The U.S. Department of Commerce’s inspector general will begin digging into allegations that Colorado educational consortium Eagle-Net mismanaged a $100.6 million stimulus fund grant to provide broadband Internet connections to the state’s rural areas.
For nearly a year, critics — including Republican Reps. Cory Gardner and Scott Tipton — have questioned why Eagle-Net has laid fiber optic cable in locations that are already covered by other providers.
One school on Colorado’s remote Eastern Plains has three broadband connections, including the latest from Eagle-Net, even though its 11 students have no need or desire for so many.
An article in The New York Times notes the elementary school in Agate, Colo., may have the most connectivity per student than any in the country — one broadband connection for every 3.6 kids.
Lawmakers are also concerned that Eagle-Net has spent almost all of its stimulus fund grant but has only connected less than two-thirds of the school districts it said it would.
The Denver Business Journal reports that the consortium will have connected some 100 school districts by the end of the year when it promised to connect 178, plus many more hospitals, city governments and other institutions.
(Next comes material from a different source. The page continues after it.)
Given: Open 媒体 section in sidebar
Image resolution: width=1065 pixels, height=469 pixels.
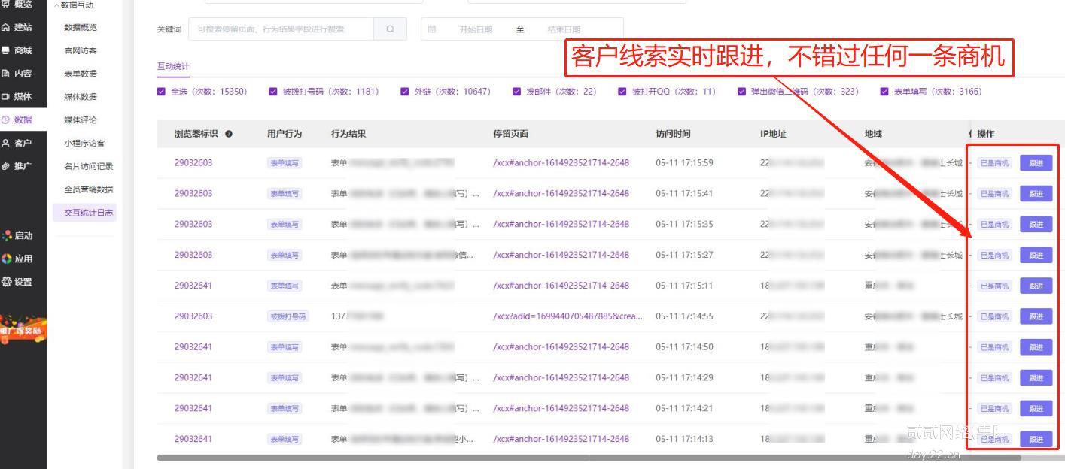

All but $7.8 million of the $100 million grant has been spent.
The group is trying to raise additional funds from the private sector to finish the work, which includes many rural mountain communities that critics say are in greater need of the service than comparatively well-connected plains towns.
“So far, Eagle-Net has overbuilt in areas that already have high-speed fiber-optic lines installed by private providers, blown through $100 million in taxpayer funds, and put needed projects in unserved areas on the Western Slope at the bottom of their list of priorities,” said Tipton in a statement.
“With this track record, it is truly astonishing that Eagle-Net is requesting additional funds to finish a project that falls pathetically short of the promises the company made to provide broadband access to unserved rural areas,” he said.
The American Recovery and Reinvestment Act of 2009 provided for about $7 billion in grants and loans for broadband buildout, but 42 funded projects have been suspended, revoked or faced inquiries as to how they spent their federal funds.
Eagle-Net’s activities were suspended in December by the Commerce Department’s oversight agency, the National Telecommunications and Information Administration (NTIA), because it had changed many of its plans without informing NTIA or requesting agency approval. The suspension was revoked just last week.
Now it faces an audit.
In a letter to the inspector general, Gardner, Tipton and Oregon Republican Rep. Greg Walden — the chairman of the House Subcommittee on Communications and Technology — asked that the audit focus on instances where Eagle-Net built fiber-optic lines next to existing services.
In the Times article, the owner of one of the businesses competing with Eagle-Net to wire the 11-student school said the competition could threaten his company.
“We employ local people,” said Daniel Hollembeak, general manager of Agate Mutual Telephone. “If Eagle-Net takes away these institutions, it will have a big negative effect on the company.”